• _Document excerpt_
IVC Eager To Embrace New Academic Year

August 16, 2018

   Welcoming back faculty and staff for a 57th academic year, Imperial Valley College hosted its convocation on Aug. 10 at the DePaoli Sports Complex in preparation for the 2018-19 academic year.

 

   Classes began at IVC on August 13.

 

   The convocation targeted faculty and included a three-member student panel. New Superintendent/President Martha Garcia, who succeeded Victor Jamie who retired in June, noted the 2017-18 class was the college’s largest with 1,080 graduates and 1,707 awarded degrees, a 10-percent increase over the prior year.

 

IVC Superintendent/President Dr. Martha Garcia extols the year past

as well as the coming academic year at the 2018 convocation in Imperial, August 10. 

 

   "I'm truly excited about our opportunities as an institution," said Garcia. "We've shown we can work hard at IVC and have fun and create the best working environment ever. IVC is one of 14 community colleges experiencing enrollment

growth at eight percent."

 

   She added she feels blessed to serve as the school’s ninth president, particularly being an alumna, and that IVC was her bridge to a bachelor's degree.

 

   "We have the opportunity to make an impact on the professionals of this community," she stressed. "And we have the responsibility to help contribute to the social and economic development of Imperial Valley."  

  

   One of the student panelists was Ricardo Rodriguez, 42, who was born and raised in El Centro but who strayed into a 20-year lapse of substance abuse resulting in periodic incarceration. He recalled it required five years and seven different schools but he persevered and graduated from Desert Oasis High School.

 

Ricardo Rodriguez, recent IVC graduate explains his motivation to

stay in school on August 10 in Imperial.

 

   Rodriguez admitted he once did not trust teachers since he believed they did not have his best interests at heart. Once at IVC, he was clueless and picked out classes randomly not realizing he needed Spanish 101 before registering for the 201 level.

 

   "When incarcerated you're told how to do everything," he said. "I picked classes just to get classes. But after one semester I surprised myself, I got four A's and a B."


   Fortunately, Rodriguez received guidance from counselor Jose Plascencia, who helped him focus, and he now enjoys coming to school.

 

   "Today I have an AA degree and am transferring to Northern Arizona University in Yuma to major in social work, something unimaginable in the past. But I'm having the greatest time in my life," he said.
 

  Rodriguez suggests anyone in his former situation to give college a chance because people will never know what can be accomplished until they make an effort.

 

   "What kept me going to school was the desire not to relapse," he said. "IVC was my only outlet to having a life chance."
 

   Lennor Johnson, interim vice president of student services, vowed continuous improvement by removing barriers to success and maximizing opportunity.

 

Dr. Lennor Johnson, interim vice president of student services at the
2018 IVC convocation in Imperial; August 10.

 

   "This year we'll focus on closing the achievement gap, roll out online counseling, as well as improve direct-contact counseling and strengthen partnerships with K-12 (kindergarten to 12th grade) public schools. It takes teamwork with a common vision to achieve uncommon results," Johnson said.

• _Data section_
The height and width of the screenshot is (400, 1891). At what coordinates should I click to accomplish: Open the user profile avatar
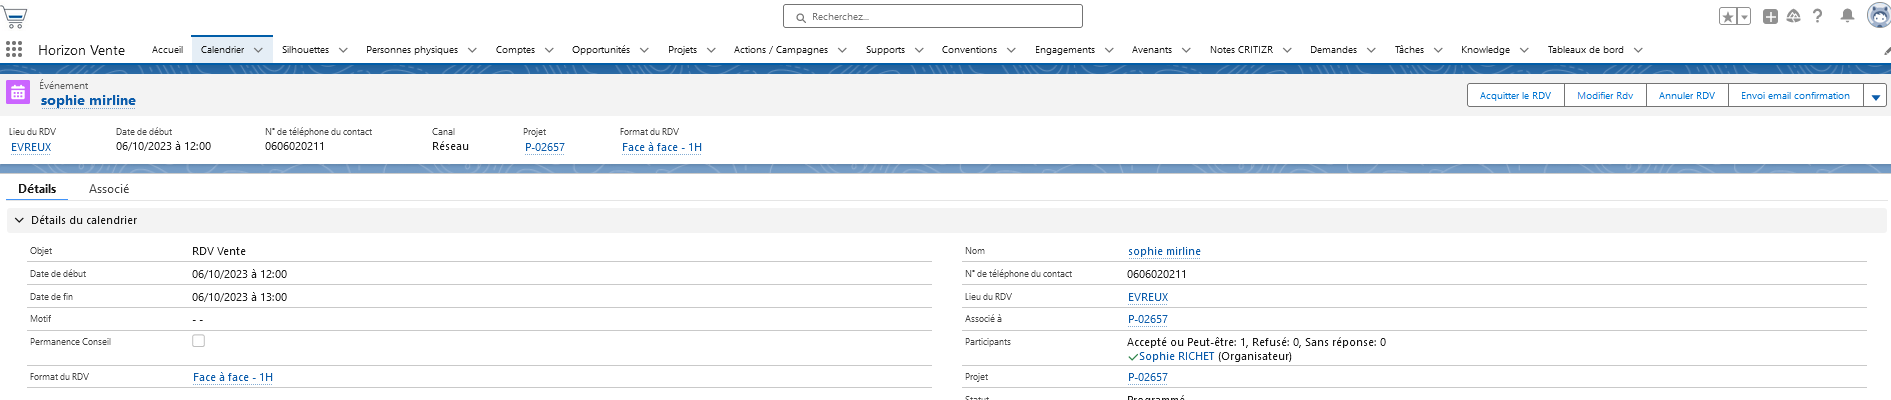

• _Problem set_
[a] In the article about Imperial Valley College's 2018 convocation, how many graduates did the 2017-18 class have?
[b] Continue the article about Imperial Valley College's 2018 convocation from the point where it stops.

• _Answers by task_
[a] 1,080 graduates.

[b]
   Christina Tafoya, IVC vice president of academic services, alerted faculty there will have a visit from March 11-14 by the Western Accreditation of Schools and Colleges.

 

 Dr. Christina Tafoya: vice president of academic services at IVC

discussed pathways to achievement in Imperial, August 10.

 

   "We must put our best foot forward by reviewing, vetting, refining and documenting evidence," she said. "We need a continuous quality improvement plan. How's it achieved?"


  She added guided pathways can be a mechanism to achievement. The aim is finding what is holding some students back. For example, is a student taking on too many units in a semester or taking too long to graduate? Faculty, Tafoya said, must devise answers.


  Deedee Garcia, IVC vice president of administrative services overseeing many fiscal functions, noted the main apportionment of state dollars allocated is $5,000 for each full-time enrolled student. But in 2018-19 a new funding formula of 70/20/10 will determine support.

 

   Seventy percent of resources will be based on a three-year average enrollment. The 20 percent is tied to equity--how many low-income (Pell grants) students are enrolled.

 

   The 10 percent is based on student success, such as the number of degrees conferred, as well as the number of graduates who attain a regional living wage after one year.

 
  The keynote speaker was Kim Bateman, executive dean of Tahoe-Truckee Campus, Sierra College. She remarked there are parallels between romantic and working relationships yet to be successful people need to nurture them.

 

Dr. Kim Bateman, keynote speaker at the 2018 IVC convocation

in Imperial, August 10.

 
  "Most of us, if we feel appreciated, will do more than we're asked for," she said. "But ask yourselves, who are the groups most marginalized on campus? Could it be African-American men, who have the lowest completion rate? Or maybe disabled students? Part-time faculty, often feel left out of communications and decision making?"


  In an exercise, Bateman challenged individual tables of faculty to find a consensus of what is most important to have at IVC. Suggestions ranged from fostering a sense of identity and pride, improving campus life so IVC becomes a first choice instead of a last choice, and choosing to be positive. Perhaps most repeated was a need for communication and transparency. 
 

  Bateman explained it is up to individual faculty to assume responsibility to instill a Renaissance on the campus.

 

Some IVC faculty acknowledge applause at the 2018 convocation

in Imperial, August 10.

 

   "I believe the community college is the most democratic of institutions," she said. "You take the most disadvantaged people in the community and elevate them to self-sufficiency. You know what it says on the back of your (IVC) business cards—'You are brilliant. Your students need you and your community needs you.’"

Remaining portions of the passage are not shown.